思わぬ展開
嫌な予感が全くなかったとは言わない。
――新しい職場でイケメンと再会、とかあるかもしれませんよ。そしたらもう運命ですよね。
何気ない会話の中で後輩がはずみで漏らした言葉。そんな都合のいいことあるわけないと思った。思っていた。
鈴木龍之介。
この男の顔を見るまでは。
発端は半月前、営業の本田さんに声をかけられたとき。
「もう次の仕事は決まってるの?」
何気なくかけられた言葉に、その時まだ仕事を決めかねていたあたしは正直に答えたのだ。
「いえ、まだ決められなくて……」
派遣会社からの紹介はあった。でもどちらもピンと来なくて何日も保留にしていた。早く決めないとほかの人に決まるってわかっていても、なかなか決められなくて、もういっそのこと派遣じゃなくて求人応募しようかと思っていたくらい。
それを言うと本田さんは、
「ちょうどよかった。私の知り合いの会社で事務員を探しているんだけど、どう?」
「本田さんのお知り合い、ですか?」
「うん、そう。なんだか急に人が辞めちゃったみたいで。山田さんの働きぶりも知ってるし、勝手だけどちらっと話はしてあるの」
さすがは女だてらに社内でトップクラスの成約率を誇る営業さんだと感心してしまった。「話はしてある」という時点でなんとなく断れない雰囲気を作り出している。
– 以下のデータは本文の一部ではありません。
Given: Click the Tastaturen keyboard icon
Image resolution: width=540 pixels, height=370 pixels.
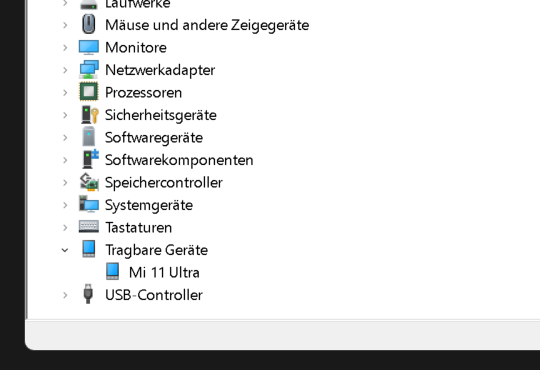Looking at the screenshot, I should (x=89, y=227).
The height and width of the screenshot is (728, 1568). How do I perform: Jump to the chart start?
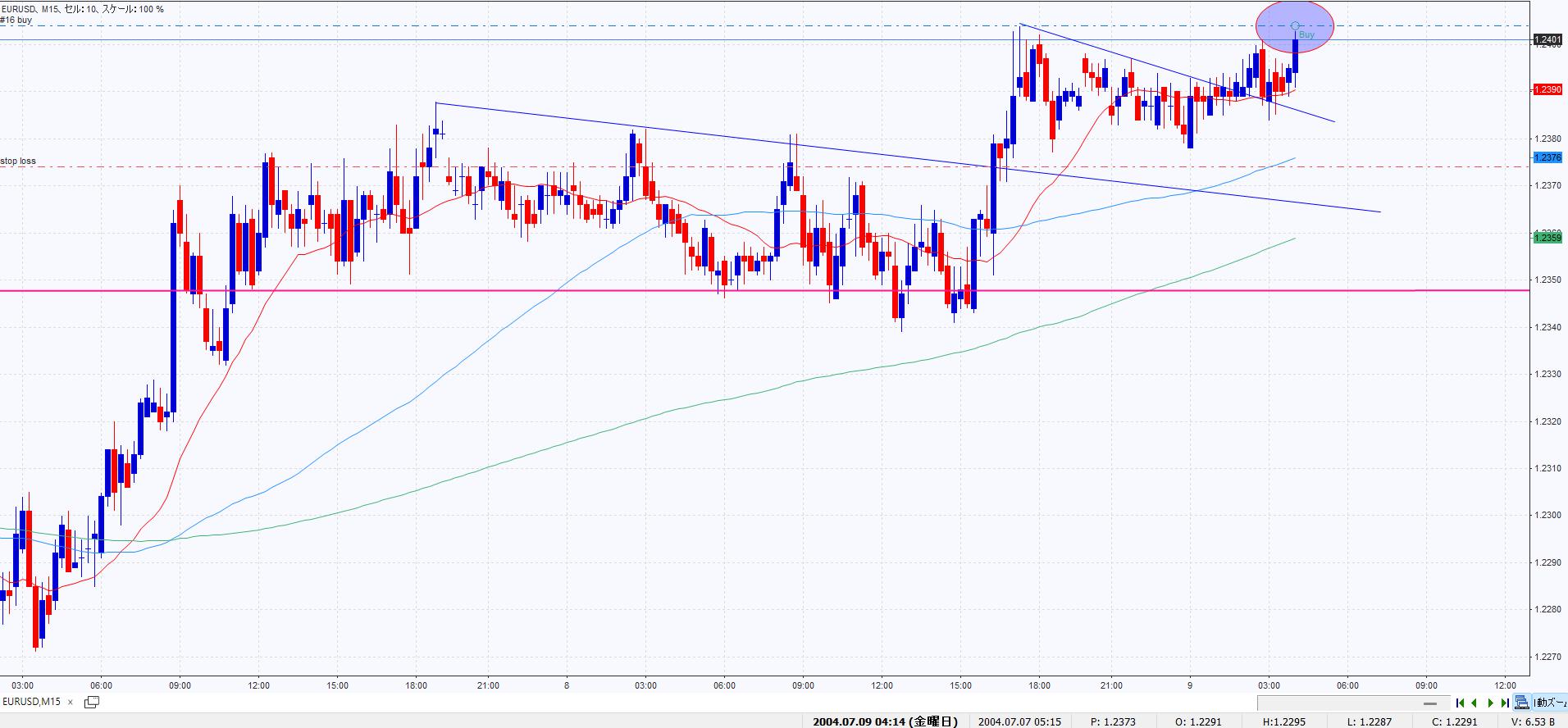tap(1461, 703)
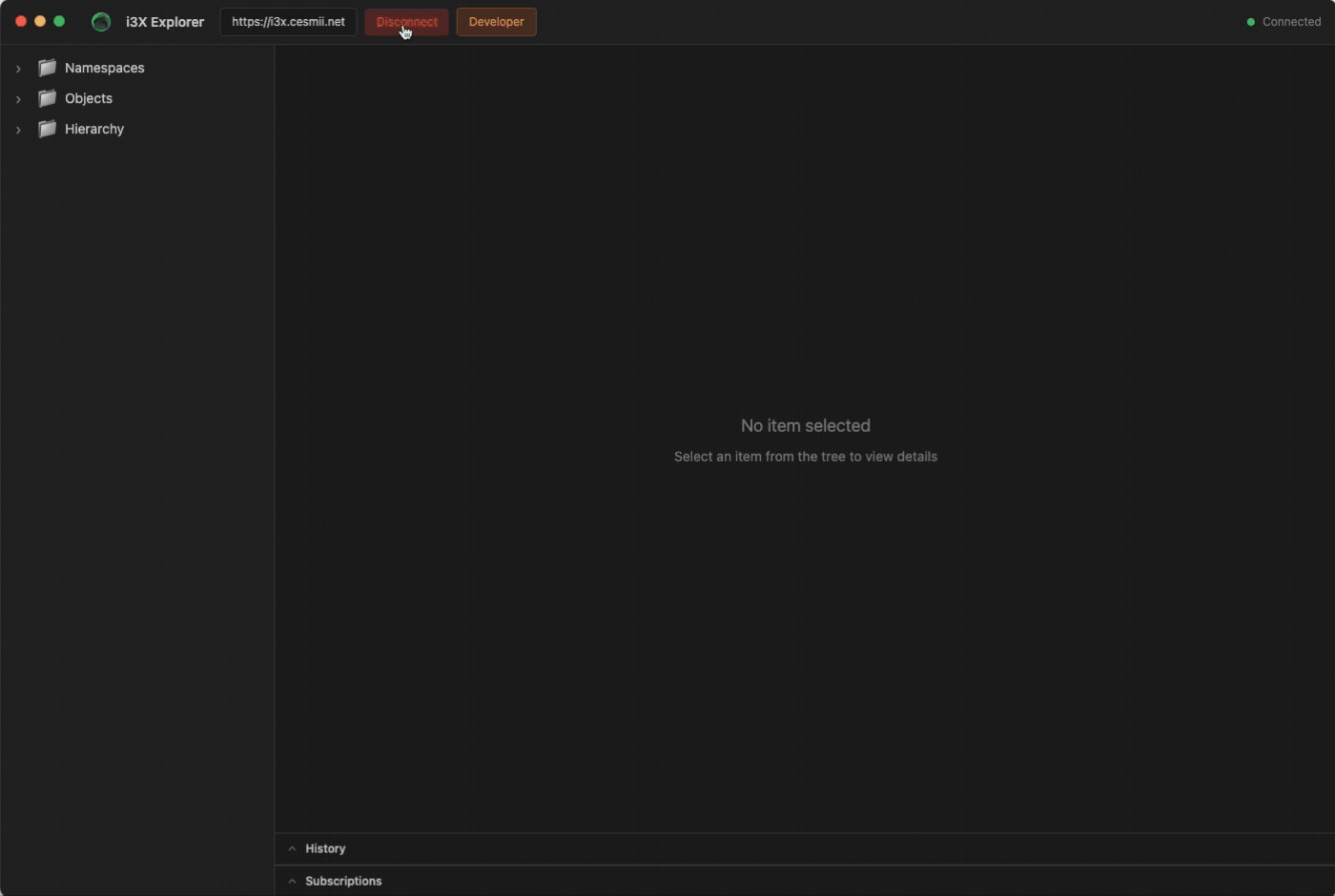Expand the Namespaces tree node arrow

(x=18, y=69)
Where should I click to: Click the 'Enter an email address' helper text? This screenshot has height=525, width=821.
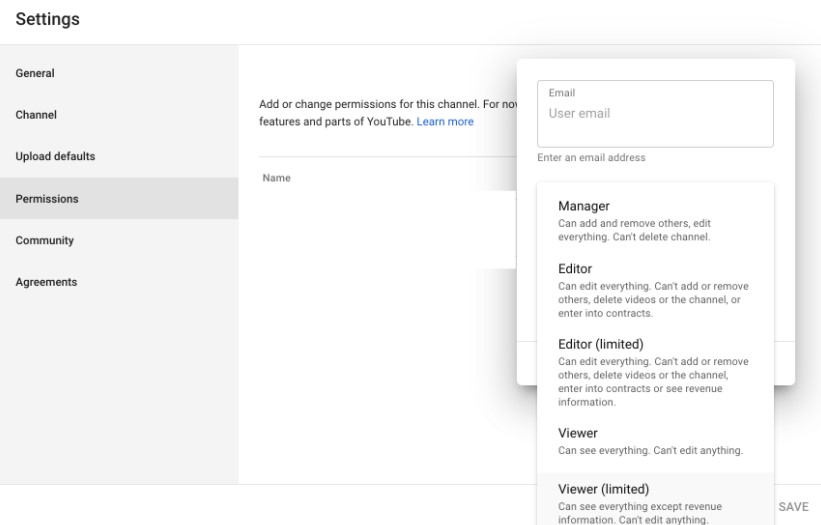(x=591, y=158)
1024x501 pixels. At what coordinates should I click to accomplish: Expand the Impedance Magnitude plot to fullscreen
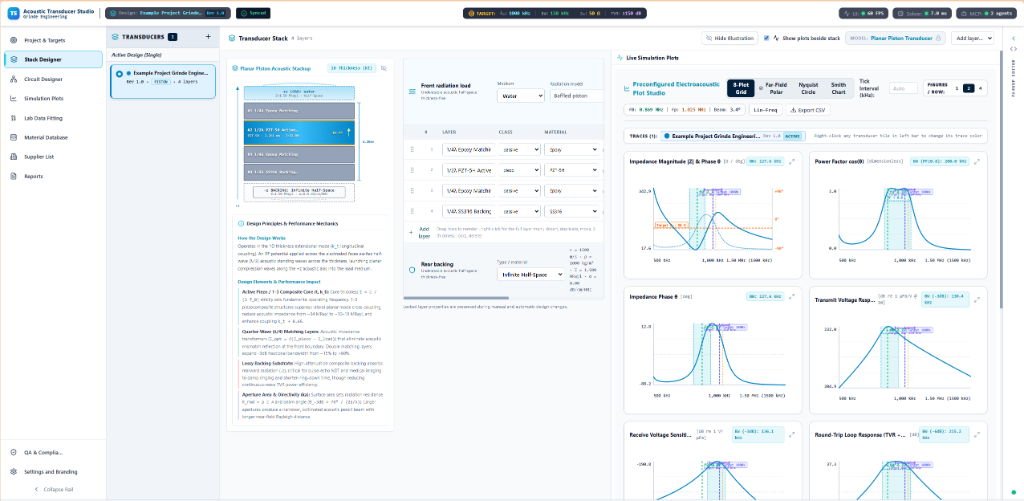[x=792, y=162]

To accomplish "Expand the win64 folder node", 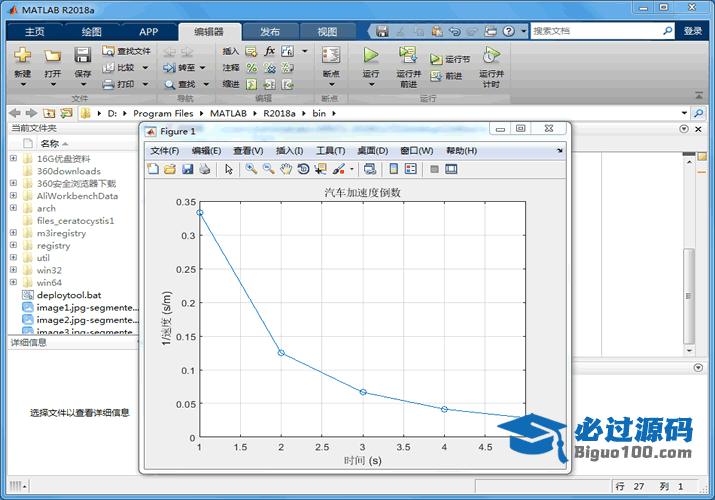I will click(13, 283).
返答に困ったあたしの考えていることなんて、きっと彼女にはお見通しで、
「あ、でも無理にっていうわけじゃないのよ。もしよかったらって思って」
あわてた様子で付け加えるところも予想済みといった様子で、なんとなく居心地が悪い。
「とりあえず、ええと、お話だけでも伺っていいですか」
ため息をこらえてそう言うと、ほっとしたように本田さんが笑った。
「よかった、そう言ってもらえて」
いや、そう言うしかないような話しぶりだったから。
まあ一つの候補として聞いておく分には悪くない。
「知り合いっていうのが設計デザインの会社を経営しているんだけどね。あ、会社って言っても従業員三人の小さなところなんだけど、さっきも言ったけど、つい最近経理の子が急に辞めちゃって困っているの。事務だから残業もめったにさせないし、金銭面では今と同じくらいは出すって言ってくれているし、悪い話じゃないと思うんだけど……」
ここぞとばかりに営業モードで喋りだす本田さん。やばい、本気で売り込もうとしている。
質問を挟む余地もないくらいに滑らかなその喋りは立て板に水どころか渓流のごとくよどみない。向かいの千紗もポカンとした顔でただ流れに身を任せるしかない様子。
「……で、どう?」
期待たっぷりの瞳で押し切られ、結局あたしはそのお知り合いの会社に話を聞きに行くことになった。